Milverton. I must come upon you unawares.
Ellesmere. After the essay you certainly might. Let us decamp now and do something great in the way of education—teach Rollo, though he is but a short-haired dog, to go into the water. That will be a feat.
CHAPTER IX.
Ellesmere succeeded in persuading Rollo to go into the water, which proved more, he said, than the whole of Milverton’s essay, how much might be done by judicious education. Before leaving my friends, I promised to come over again to Worth-Ashton in a day or two, to hear another essay. I came early and found them reading their letters.
“You remember Annesleigh at college,” said Milverton, “do you not, Dunsford?”
Dunsford. Yes.
Milverton. Here is a long letter from him. He is evidently vexed at the newspaper articles about his conduct in a matter of —, and he writes to tell me that he is totally misrepresented.
Dunsford.

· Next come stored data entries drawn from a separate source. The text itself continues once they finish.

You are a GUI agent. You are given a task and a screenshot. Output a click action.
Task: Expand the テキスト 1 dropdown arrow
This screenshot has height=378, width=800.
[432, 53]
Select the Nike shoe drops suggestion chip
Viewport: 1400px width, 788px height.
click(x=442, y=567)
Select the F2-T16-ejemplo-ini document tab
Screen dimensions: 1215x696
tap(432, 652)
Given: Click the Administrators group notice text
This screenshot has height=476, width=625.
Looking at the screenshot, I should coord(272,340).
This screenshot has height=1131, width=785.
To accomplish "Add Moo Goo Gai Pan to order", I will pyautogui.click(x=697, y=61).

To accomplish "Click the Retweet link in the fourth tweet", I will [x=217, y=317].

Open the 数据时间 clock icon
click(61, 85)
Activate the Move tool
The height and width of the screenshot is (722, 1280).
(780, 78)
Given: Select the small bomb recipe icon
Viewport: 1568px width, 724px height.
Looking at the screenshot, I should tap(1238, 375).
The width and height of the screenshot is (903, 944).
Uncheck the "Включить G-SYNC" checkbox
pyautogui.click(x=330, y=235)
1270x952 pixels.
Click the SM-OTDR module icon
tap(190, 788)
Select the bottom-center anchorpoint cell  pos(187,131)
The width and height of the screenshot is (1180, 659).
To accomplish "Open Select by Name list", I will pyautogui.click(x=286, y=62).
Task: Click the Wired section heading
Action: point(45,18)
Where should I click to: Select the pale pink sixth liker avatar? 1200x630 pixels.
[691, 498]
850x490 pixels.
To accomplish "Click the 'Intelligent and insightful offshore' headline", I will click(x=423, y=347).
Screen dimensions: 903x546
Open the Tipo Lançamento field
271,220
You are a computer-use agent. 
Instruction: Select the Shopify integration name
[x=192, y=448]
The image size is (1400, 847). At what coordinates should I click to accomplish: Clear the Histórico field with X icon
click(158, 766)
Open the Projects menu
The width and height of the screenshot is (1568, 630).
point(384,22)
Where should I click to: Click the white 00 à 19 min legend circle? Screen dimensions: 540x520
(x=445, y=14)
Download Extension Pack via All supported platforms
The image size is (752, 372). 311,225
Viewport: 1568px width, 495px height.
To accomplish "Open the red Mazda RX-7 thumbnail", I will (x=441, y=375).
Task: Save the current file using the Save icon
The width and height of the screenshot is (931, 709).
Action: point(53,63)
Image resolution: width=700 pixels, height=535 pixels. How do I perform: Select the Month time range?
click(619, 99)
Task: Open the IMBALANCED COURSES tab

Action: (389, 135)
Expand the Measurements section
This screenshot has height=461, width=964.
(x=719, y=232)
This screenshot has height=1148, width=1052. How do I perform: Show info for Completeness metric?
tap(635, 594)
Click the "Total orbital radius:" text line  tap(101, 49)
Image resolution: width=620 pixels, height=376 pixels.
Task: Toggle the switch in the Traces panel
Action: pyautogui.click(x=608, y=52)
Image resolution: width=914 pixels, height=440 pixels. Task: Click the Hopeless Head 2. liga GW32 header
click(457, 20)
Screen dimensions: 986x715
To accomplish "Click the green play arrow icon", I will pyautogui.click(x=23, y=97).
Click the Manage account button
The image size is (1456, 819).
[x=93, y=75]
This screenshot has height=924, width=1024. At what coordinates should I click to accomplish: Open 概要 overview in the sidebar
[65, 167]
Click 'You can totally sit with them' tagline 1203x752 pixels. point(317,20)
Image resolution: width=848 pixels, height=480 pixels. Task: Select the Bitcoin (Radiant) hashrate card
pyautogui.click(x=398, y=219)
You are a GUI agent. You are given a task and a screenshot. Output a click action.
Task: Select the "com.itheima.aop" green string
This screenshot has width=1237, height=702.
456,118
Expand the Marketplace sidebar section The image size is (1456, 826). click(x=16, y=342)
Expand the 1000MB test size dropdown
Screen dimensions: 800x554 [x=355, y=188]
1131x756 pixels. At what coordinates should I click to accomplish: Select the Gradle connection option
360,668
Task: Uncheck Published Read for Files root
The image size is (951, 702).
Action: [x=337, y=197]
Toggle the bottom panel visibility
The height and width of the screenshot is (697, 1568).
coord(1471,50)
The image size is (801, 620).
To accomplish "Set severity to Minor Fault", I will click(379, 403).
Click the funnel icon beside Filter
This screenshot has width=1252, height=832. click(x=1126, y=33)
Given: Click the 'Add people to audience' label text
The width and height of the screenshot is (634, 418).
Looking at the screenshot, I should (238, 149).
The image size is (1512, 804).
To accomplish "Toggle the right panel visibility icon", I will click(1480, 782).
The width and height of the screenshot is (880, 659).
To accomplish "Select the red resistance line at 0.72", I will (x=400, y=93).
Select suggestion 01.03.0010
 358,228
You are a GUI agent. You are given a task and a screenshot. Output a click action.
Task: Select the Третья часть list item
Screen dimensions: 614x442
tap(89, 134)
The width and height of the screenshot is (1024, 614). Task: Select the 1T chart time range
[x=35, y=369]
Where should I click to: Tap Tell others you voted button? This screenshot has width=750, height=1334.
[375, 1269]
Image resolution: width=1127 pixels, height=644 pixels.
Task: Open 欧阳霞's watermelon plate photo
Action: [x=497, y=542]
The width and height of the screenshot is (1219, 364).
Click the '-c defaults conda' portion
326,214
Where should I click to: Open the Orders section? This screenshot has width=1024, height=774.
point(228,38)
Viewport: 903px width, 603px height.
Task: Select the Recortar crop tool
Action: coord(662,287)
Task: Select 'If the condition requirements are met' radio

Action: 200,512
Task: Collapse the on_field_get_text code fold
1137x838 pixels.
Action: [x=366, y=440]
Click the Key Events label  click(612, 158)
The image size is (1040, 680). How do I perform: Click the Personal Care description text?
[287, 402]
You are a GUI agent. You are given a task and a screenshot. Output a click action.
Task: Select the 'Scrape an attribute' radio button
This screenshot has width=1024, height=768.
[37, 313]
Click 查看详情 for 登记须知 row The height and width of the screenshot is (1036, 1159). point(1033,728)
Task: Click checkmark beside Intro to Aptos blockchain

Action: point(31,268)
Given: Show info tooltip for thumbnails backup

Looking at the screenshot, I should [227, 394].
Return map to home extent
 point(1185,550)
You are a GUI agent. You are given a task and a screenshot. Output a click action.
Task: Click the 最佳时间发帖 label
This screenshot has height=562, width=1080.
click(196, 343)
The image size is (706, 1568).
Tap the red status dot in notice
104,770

Why does he not explain this publicly?
Milverton. Yes, you naturally think so at first, but such a mode of proceeding would never do for a man in office, and rarely, perhaps, for any man. At least, so the most judicious people seem to think. I have known a man in office bear patiently, without attempting any answer, a serious charge which a few lines would have entirely answered, indeed, turned the other way. But then he thought, I imagine, that if you once begin answering, there is no end to it, and also, which is more important, that the public journals were not a tribunal which he was called to appear before. He had his official superiors.
Dunsford. It should be widely known and acknowledged then, that silence does not give consent in these cases.